> _Task instructions_
Answer these questions from the accounting policies notes below:
1. What method is used to account for investments in associated oil and gas partnerships and joint ventures?
2. What method of accounting is followed for oil and gas property and equipment costs?
3. What was the total of internal costs capitalized in 2001?

NOTES TO CONSOLIDATED FINANCIAL STATEMENTS

1. Summary of Significant Accounting Policies

 

Principles of Consolidation. The accompanying consolidated financial statements include the accounts of Swift Energy Company (Swift) and our wholly owned subsidiaries, which are engaged in the exploration, development, acquisition, and operation of oil and natural gas properties, with a focus on onshore and inland waters oil and natural gas reserves in Texas and Louisiana, as well as onshore oil and natural gas reserves in New Zealand. Our investments in associated oil and gas partnerships and joint ventures are accounted for using the proportionate consolidation method, whereby our proportionate share of each entity’s assets, liabilities, revenues, and expenses are included in the appropriate classifications in the consolidated financial statements. Intercompany balances and transactions have been eliminated in preparing the consolidated financial statements.

Use of Estimates. The preparation of financial statements in conformity with accounting principles generally accepted in the United States requires management to make estimates and assumptions that affect the reported amounts of assets and liabilities and disclosure of contingent assets and liabilities, if any, at the date of the financial statements and the reported amounts of revenues and expenses during the reporting period. Actual results could differ from estimates.

Property and Equipment. We follow the “full-cost” method of accounting for oil and gas property and equipment costs. Under this method of accounting, all productive and nonproductive costs incurred in the exploration, development, and acquisition of oil and gas reserves are capitalized. Under the full-cost method of accounting, such costs may be incurred both prior to or after the acquisition of a property and include lease acquisitions, geological and geophysical services, drilling, completion, and equipment. Internal costs incurred that are directly identified with exploration, development, and acquisition activities undertaken by us for our own account, and which are not related to production, general corporate overhead or similar activities, are also capitalized. For the years 2002, 2001, and 2000, such internal costs capitalized totaled $10.7 million, $11.6 million, and $10.3 million, respectively. Interest costs related to unproved properties are also capitalized to unproved oil and gas properties. Interest not capitalized and general and administrative costs related to production and general overhead are expensed as incurred.

> _Records of locating words and elements_
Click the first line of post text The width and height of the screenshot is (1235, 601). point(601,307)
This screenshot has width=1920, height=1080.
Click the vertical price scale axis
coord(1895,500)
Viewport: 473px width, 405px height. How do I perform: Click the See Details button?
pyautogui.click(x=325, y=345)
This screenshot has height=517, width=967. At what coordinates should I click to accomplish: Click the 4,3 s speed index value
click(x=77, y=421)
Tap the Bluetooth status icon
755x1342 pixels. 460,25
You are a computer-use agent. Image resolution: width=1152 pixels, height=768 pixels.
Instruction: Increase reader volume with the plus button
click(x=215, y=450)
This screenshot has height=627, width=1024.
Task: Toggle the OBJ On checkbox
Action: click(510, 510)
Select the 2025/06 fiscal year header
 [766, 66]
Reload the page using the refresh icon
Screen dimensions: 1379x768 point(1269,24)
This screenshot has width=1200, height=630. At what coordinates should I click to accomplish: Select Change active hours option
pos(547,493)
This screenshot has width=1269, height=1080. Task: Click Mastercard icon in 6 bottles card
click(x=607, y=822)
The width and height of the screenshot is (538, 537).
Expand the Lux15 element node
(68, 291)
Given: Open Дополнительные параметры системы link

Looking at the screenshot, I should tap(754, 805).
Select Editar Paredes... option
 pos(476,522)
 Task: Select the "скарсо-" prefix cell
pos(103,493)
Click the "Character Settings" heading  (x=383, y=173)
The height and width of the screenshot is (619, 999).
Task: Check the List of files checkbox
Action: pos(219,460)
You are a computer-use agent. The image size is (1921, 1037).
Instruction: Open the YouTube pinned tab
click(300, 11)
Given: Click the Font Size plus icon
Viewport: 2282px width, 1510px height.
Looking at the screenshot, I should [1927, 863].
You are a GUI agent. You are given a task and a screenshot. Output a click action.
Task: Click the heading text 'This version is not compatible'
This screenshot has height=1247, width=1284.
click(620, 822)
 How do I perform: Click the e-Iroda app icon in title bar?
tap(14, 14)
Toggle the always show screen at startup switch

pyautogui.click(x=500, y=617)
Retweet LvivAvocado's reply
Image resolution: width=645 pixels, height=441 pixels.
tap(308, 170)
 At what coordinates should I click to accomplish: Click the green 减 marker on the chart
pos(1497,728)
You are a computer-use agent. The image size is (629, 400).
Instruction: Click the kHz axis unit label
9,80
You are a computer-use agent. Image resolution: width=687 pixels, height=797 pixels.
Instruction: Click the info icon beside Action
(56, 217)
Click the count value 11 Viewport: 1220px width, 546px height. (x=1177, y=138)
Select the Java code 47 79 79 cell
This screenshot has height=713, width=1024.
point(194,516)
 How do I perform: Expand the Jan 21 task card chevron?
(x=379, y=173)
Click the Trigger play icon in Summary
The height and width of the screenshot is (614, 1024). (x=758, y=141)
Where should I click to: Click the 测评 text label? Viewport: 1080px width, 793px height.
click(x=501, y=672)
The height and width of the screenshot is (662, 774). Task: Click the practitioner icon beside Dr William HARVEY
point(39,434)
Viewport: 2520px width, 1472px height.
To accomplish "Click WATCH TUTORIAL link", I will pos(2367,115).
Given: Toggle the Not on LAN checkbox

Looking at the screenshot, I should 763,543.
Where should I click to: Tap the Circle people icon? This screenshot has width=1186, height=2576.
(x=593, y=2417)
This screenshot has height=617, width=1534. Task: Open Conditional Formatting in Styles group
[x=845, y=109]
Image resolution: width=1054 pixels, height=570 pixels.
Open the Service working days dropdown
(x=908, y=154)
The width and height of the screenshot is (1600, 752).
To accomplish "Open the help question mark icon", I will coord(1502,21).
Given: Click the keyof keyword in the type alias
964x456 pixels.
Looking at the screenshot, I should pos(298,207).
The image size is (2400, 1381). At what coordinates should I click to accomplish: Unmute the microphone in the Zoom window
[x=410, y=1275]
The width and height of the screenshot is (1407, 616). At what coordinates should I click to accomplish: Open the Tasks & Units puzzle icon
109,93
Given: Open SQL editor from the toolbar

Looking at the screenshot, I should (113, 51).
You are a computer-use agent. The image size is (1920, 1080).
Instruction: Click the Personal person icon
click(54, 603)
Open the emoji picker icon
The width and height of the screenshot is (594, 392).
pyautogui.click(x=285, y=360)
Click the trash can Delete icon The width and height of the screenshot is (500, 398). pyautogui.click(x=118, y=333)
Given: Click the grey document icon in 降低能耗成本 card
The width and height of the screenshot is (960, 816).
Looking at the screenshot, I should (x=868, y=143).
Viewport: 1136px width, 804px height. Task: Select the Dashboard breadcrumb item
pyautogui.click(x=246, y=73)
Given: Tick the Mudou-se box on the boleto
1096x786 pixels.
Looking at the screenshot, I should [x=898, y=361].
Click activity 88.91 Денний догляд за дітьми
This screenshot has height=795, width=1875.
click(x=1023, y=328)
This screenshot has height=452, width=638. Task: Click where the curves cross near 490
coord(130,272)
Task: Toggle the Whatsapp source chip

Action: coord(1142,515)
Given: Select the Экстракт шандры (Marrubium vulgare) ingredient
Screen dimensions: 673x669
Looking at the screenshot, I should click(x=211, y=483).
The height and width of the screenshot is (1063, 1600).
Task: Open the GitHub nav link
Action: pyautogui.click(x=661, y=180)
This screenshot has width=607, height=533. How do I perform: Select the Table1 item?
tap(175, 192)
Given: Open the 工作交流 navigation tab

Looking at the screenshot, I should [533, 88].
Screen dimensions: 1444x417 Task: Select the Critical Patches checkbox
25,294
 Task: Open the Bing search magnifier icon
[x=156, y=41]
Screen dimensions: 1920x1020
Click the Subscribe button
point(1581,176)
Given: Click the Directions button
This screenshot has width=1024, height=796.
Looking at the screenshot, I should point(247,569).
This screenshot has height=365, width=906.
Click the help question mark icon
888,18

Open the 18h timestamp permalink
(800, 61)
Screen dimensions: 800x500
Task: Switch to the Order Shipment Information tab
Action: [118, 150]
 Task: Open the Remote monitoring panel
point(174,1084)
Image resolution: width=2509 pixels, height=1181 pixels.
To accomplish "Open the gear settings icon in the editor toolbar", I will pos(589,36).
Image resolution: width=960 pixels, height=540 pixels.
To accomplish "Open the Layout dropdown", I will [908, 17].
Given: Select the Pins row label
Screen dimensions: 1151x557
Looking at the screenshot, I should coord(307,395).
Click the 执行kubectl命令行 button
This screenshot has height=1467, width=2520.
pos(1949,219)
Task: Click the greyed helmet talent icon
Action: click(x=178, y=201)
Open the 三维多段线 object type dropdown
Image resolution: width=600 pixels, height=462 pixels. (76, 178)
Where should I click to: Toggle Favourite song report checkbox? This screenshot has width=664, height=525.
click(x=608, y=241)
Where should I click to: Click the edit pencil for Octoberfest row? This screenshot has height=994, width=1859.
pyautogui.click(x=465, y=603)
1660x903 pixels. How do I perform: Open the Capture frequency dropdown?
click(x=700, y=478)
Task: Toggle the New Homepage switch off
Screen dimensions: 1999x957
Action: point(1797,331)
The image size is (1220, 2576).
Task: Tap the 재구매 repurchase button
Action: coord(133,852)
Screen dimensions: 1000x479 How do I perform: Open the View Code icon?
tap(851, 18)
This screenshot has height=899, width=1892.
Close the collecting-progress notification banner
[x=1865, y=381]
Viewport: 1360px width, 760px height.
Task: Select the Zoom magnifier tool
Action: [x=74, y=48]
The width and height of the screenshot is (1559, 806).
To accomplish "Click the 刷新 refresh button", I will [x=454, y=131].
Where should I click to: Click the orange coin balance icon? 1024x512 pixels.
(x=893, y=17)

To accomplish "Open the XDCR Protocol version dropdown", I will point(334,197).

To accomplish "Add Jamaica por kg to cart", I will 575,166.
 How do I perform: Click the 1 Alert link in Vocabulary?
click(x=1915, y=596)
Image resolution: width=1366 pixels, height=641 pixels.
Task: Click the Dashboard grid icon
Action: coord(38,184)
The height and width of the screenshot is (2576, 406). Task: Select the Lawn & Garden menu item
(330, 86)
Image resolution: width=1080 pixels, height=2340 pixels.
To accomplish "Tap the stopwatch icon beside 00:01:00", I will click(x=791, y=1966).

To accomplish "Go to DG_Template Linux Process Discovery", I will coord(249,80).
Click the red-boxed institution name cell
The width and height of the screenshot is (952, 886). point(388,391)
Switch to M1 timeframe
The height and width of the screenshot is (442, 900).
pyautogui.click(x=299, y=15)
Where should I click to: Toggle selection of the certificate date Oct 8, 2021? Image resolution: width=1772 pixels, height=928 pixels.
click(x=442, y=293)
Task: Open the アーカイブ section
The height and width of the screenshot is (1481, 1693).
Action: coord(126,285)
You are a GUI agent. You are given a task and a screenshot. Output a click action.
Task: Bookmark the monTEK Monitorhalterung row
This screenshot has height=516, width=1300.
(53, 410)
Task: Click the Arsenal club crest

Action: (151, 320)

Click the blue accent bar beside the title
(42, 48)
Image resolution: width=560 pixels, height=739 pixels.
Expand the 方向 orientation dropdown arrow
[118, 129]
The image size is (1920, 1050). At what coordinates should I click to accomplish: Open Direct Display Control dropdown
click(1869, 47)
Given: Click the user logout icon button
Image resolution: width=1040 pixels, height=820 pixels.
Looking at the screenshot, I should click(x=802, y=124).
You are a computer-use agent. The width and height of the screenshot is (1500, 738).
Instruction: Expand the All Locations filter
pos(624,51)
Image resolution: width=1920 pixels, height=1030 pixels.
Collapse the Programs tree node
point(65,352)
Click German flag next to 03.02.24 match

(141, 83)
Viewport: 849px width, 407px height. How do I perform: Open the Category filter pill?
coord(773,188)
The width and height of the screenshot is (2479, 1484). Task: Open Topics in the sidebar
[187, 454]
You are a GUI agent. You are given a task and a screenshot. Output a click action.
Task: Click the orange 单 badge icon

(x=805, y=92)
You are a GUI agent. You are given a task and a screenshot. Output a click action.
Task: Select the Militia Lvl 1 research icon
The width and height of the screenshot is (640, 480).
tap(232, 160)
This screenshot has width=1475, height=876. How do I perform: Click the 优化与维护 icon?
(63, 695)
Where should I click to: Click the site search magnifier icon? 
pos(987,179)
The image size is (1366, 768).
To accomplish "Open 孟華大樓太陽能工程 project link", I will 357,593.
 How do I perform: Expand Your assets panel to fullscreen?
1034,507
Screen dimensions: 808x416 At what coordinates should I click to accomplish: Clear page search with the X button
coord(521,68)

> _Result for this exercise_
1. The proportionate consolidation method.
2. The "full-cost" method.
3. $11.6 million.